[Page extract Boundary: Start]
Do you know what is covered under your health insurance? Health insurance policies can be very complex and confusing, and many times it isn’t clear which procedures are covered. Many health insurance customers are not sure exactly what is in their policy, what their responsibilities will be, and what their insurance will cover. 

In some cases, procedures have to be approved by an insurance company if they are unusual, expensive, or outside of a certain set of parameters. This can slow treatment and cause delays that, in some cases, can increase the expense of the overall treatment or even raise the risk to the patient. 

Approvals are needed to help decrease unnecessary and elective procedures that cost insurance companies money and raise the cost of premiums. Some treatments are approved and covered by nearly all insurance companies, such as the addiction treatments offered at Cornerstone in Scottsdale, AZ. 

However, patients are often caught off guard or surprised to find that there are some treatments that insurance won’t usually cover. Here are some of the most common things that aren’t covered by typical insurance plans:

Experimental Treatments:

Experimental treatments are therapies that have not yet been proven effective or safe through clinical trials. Most insurance companies won’t pay for these treatments because they are not considered to be medically necessary or evidence-based.

In some cases, a treatment is considered experimental because it is approved for another use, but not the use you are planning. In these cases, insurance acceptance can vary with the company, procedure, and situation.

Cosmetic Procedures:

Cosmetic procedures are treatments that are performed for aesthetic reasons rather than medical reasons. Most insurance companies won’t pay for these procedures because they are not considered to be medically necessary. Cosmetic procedures can include plastic surgery treatments such as breast enhancements and nose reductions. 

However, sometimes plastic surgery procedures are not considered cosmetic, depending on the situation and your insurance company. For example, many insurance companies will cover breast reconstruction after a mastectomy and plastic surgery after burns or other injuries.
[Page extract Boundary: End]
[Record excerpts Boundary: Start]
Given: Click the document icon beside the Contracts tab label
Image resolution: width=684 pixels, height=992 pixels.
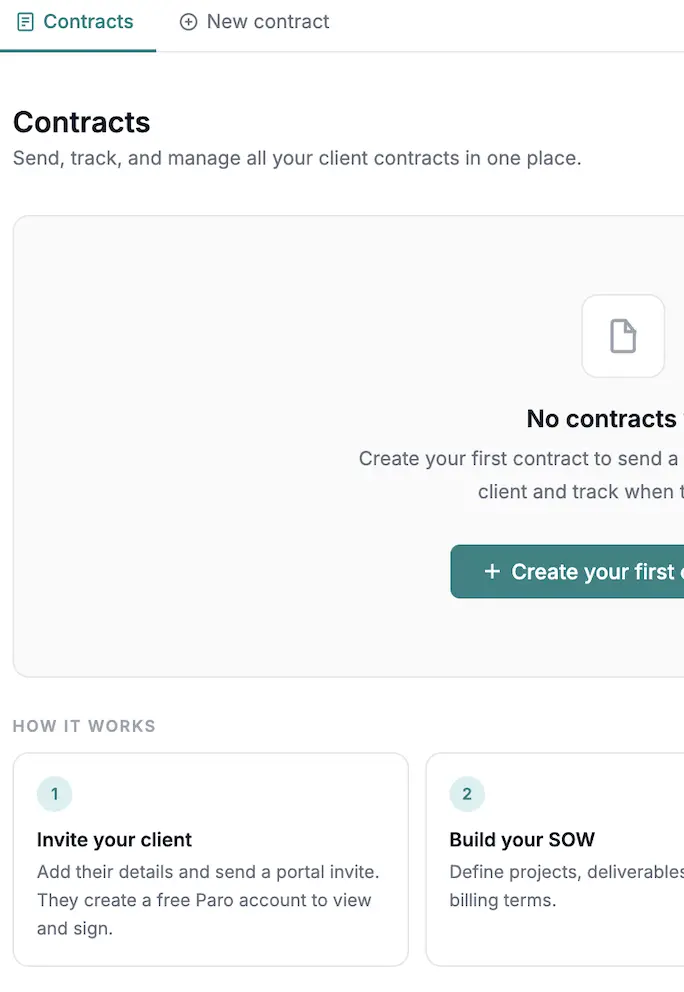Looking at the screenshot, I should tap(24, 21).
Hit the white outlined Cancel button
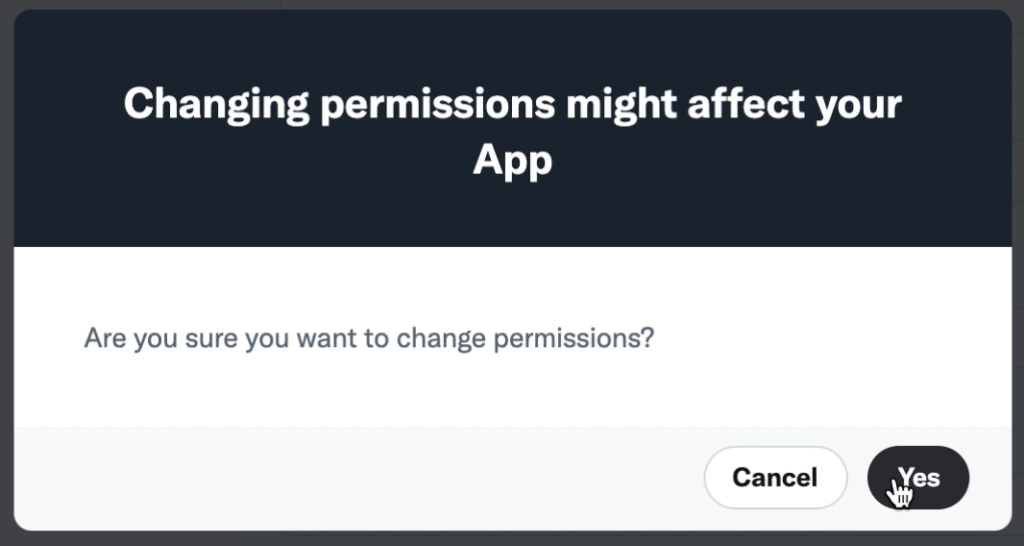The height and width of the screenshot is (546, 1024). point(775,477)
[Record excerpts Boundary: End]
== Tasks ==
1. Copy the health insurance text between "Do you know" and "insurance will cover.", inclusive, swapping "confusing" for "bewildering".
2. Answer these questions using the health insurance text:
(a) What treatments offered at Cornerstone in Scottsdale, AZ, are approved and covered by nearly all insurance companies?
(b) Why do most insurance companies not pay for experimental treatments?
(c) After what procedure do many insurance companies cover breast reconstruction?
Rely only on the text when carrying out the tasks.

== Answers for the exercise ==
1.
Do you know what is covered under your health insurance? Health insurance policies can be very complex and bewildering, and many times it isn’t clear which procedures are covered. Many health insurance customers are not sure exactly what is in their policy, what their responsibilities will be, and what their insurance will cover.

2.
(a) Addiction treatments.
(b) They are not considered to be medically necessary or evidence-based.
(c) A mastectomy.